Breathing just became an Olympic event.
It isn’t an easy task! I think I’m going to tape the mask to my face up by my eyes so that the warm air can’t come out.
Do you know how silly I look sitting here reading between the fogged and unfogged lens of my glasses?
Yeah, well, you’ll have to imagine it because my vanity wouldn’t let me post the ridiculous looking photo.
R.I.D.I.C.U.L.O.U.S.
Skip_D says
LOL!!! I love that you’re fogging your glasses! I do that a lot – even without a mask! & I invariably fog the windshield in my car within 2 minutes on a cold day – & all the other windows in another couple of minutes! …let’s face it- we’re a couple of fiery, hot-blooded folks! 😀 …& I don’t even have your excuse – I’m not a redhead! 😛
hope Alyssa gets well soon, & you don’t get sick! obviously, the sooner you can get rid of the mask, the better!!! 😉
Sherry Riter says
Alyssa got up this morning weak, but much better. I guess the 24 hour bug is really only 24 hours!

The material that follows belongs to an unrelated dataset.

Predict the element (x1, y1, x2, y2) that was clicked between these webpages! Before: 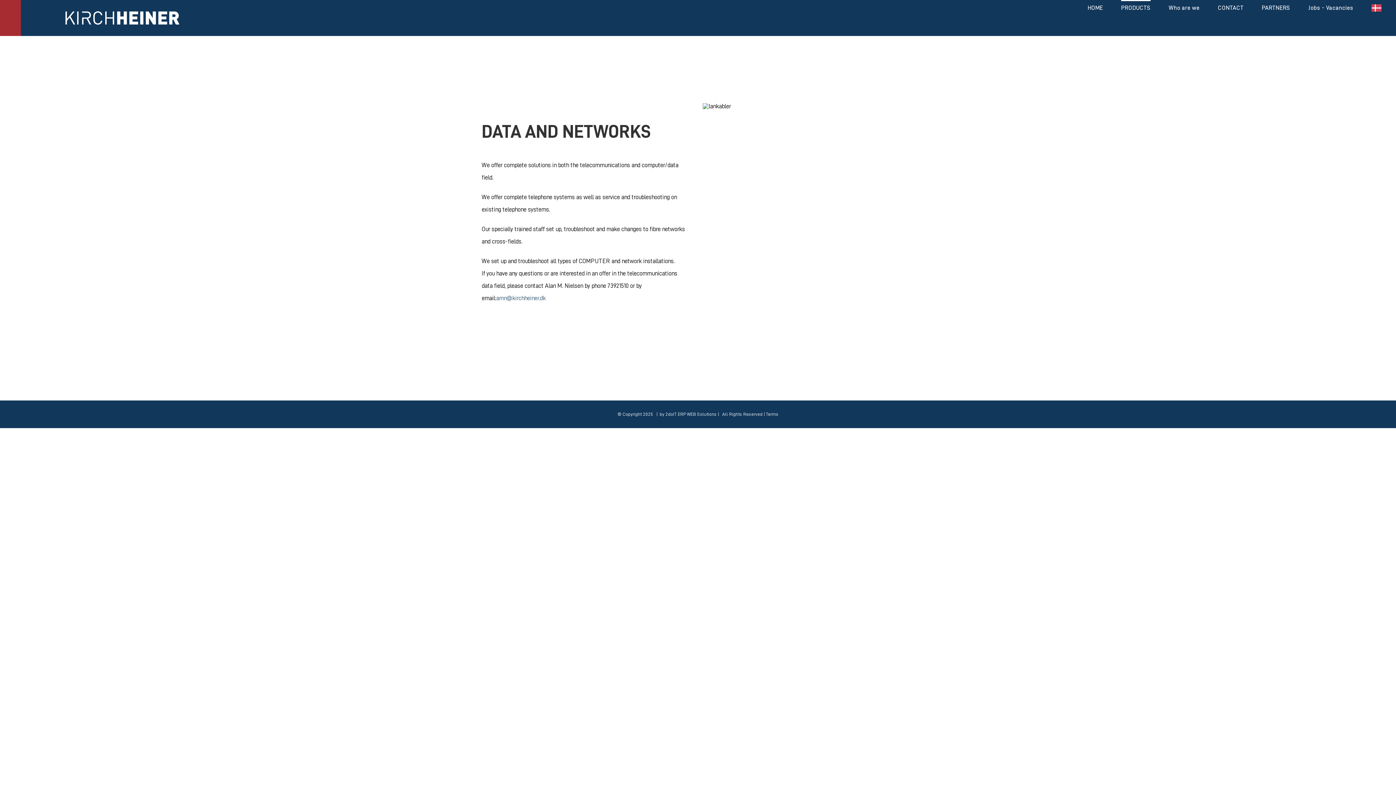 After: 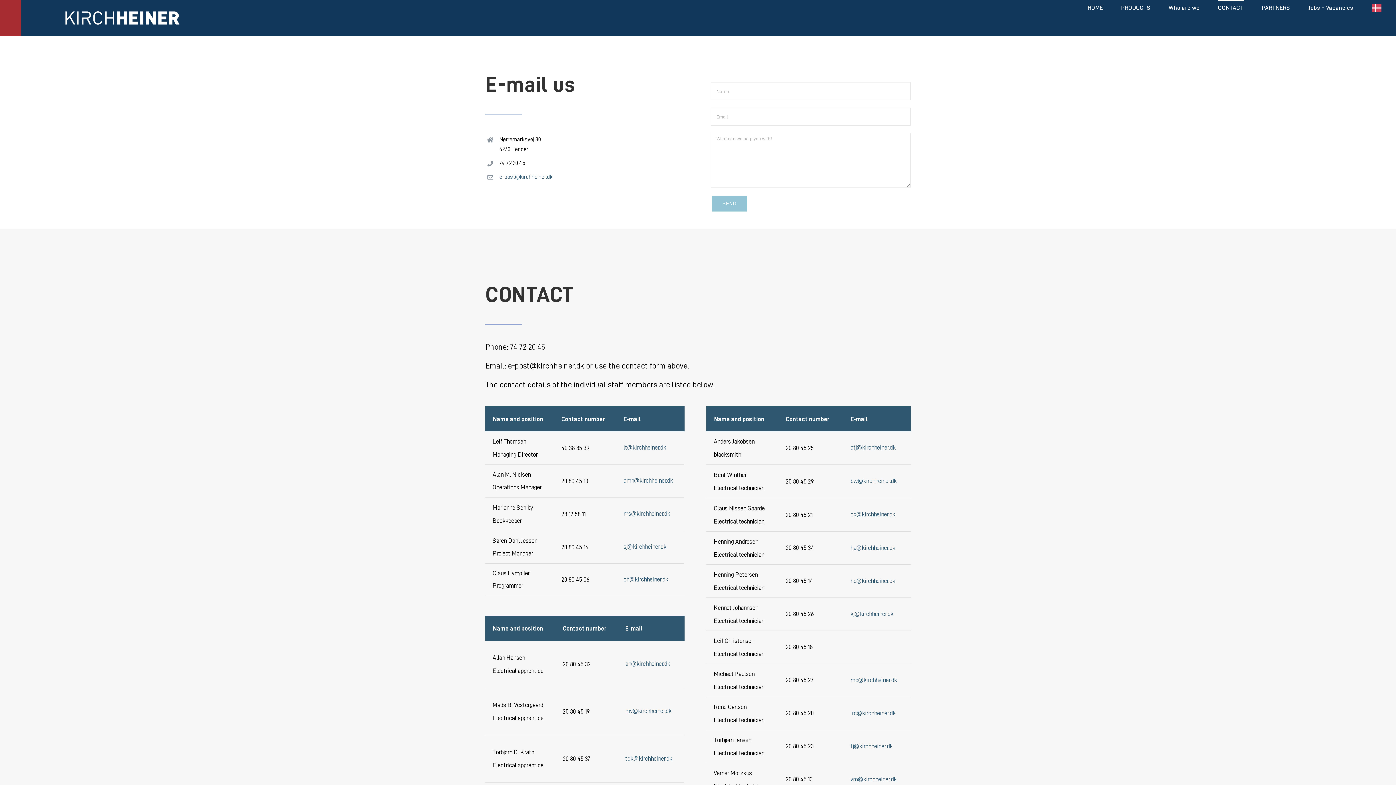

So you are a car fogger?! LOL
Skip_D says
yup, I sure am!
you too??? 😀
Sherry Riter says
On special occasions 😉
Skip_D says
WooooooHoooooooooooo!!! 😀
Sherry Riter says
Shhhhhhh…don’t tell anyone. 😉
Joan says
No, I have no idea how ridiculous you look wearing the surgical mask, but I can tell you that your thigh in your blue jeans looks smokin’ slim! And is that your signature red flannel, black paid shirt that you’re wearing? 🙂
Hope Alyssa gets well soon and that you don’t come down with the 24 hour bug either! As a precaution to not catching the 24 hour bug myself, I put on a surgical mask to read your post. Do you have any idea how ridiculous I look wearing a surgical mask to read your post? 🙂
Sherry Riter says
LMBO!!!!!!!!!!!!!!!!!!!
Oh my gosh Joan! I think that is the funniest comment you have ever made! I can’t hardly type because I’m laughing so hard!!!!

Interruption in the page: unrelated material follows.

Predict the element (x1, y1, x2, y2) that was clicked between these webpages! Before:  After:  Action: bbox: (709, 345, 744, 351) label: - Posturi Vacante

Oh, but thank you about the slim thigh comment! 😉
Skip_D says
I used to wear that same red flannel plaid shirt all the time – but since I’ve moved south, it would be way too hot to wear, same as my wonderful winter coats & hats… haven’t worn them in ages, except when I spent xmas in Connecticut with my brother & his family…
yeah, nice slim thigh! 😉
Sherry Riter says
Until Joan mentioned it, I didn’t even notice my leg in the pic! LOL Thank you 😀
Young Werther says
A mask for a stomach virus?? Hmmm… learn something every day 🙂
I bought a box of masks during the time of the bird flu pandemic, I now use them when I’m sanding, painting or cleaning out the basement.
Sherry Riter says
Alyssa said that the two nurses came in the room, asked her what the problem was, immediately left the room and then came back with masks on their faces. LOL It is highly contagious!

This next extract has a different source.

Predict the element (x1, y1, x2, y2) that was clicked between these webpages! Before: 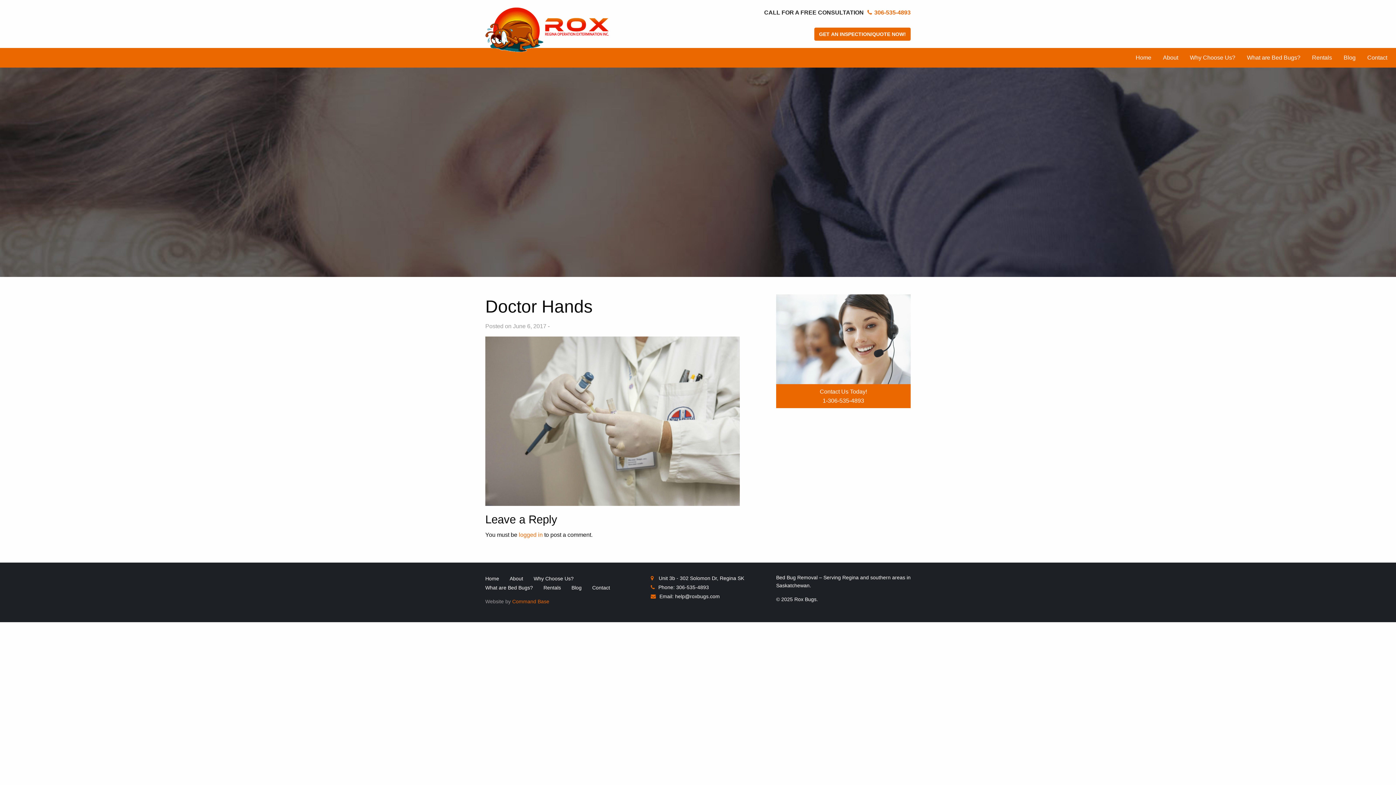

The masks are GREAT when you do house projects and some crafts that have stinky paints or glue. 😀
teresa vett says
I had to go back to see your leg!! lol.
If your glasses fogged up, you had it too cool in there!!! I used to fix my glasses at work with hot water and that stopped the fog. Oh the simple minded mom.
Sherry Riter says
I’m glad I’m not the only one that missed my leg. LOL
I do like it cold. I keep the temperature around 71F in here and the air coming outta my nose was MUCH warmer.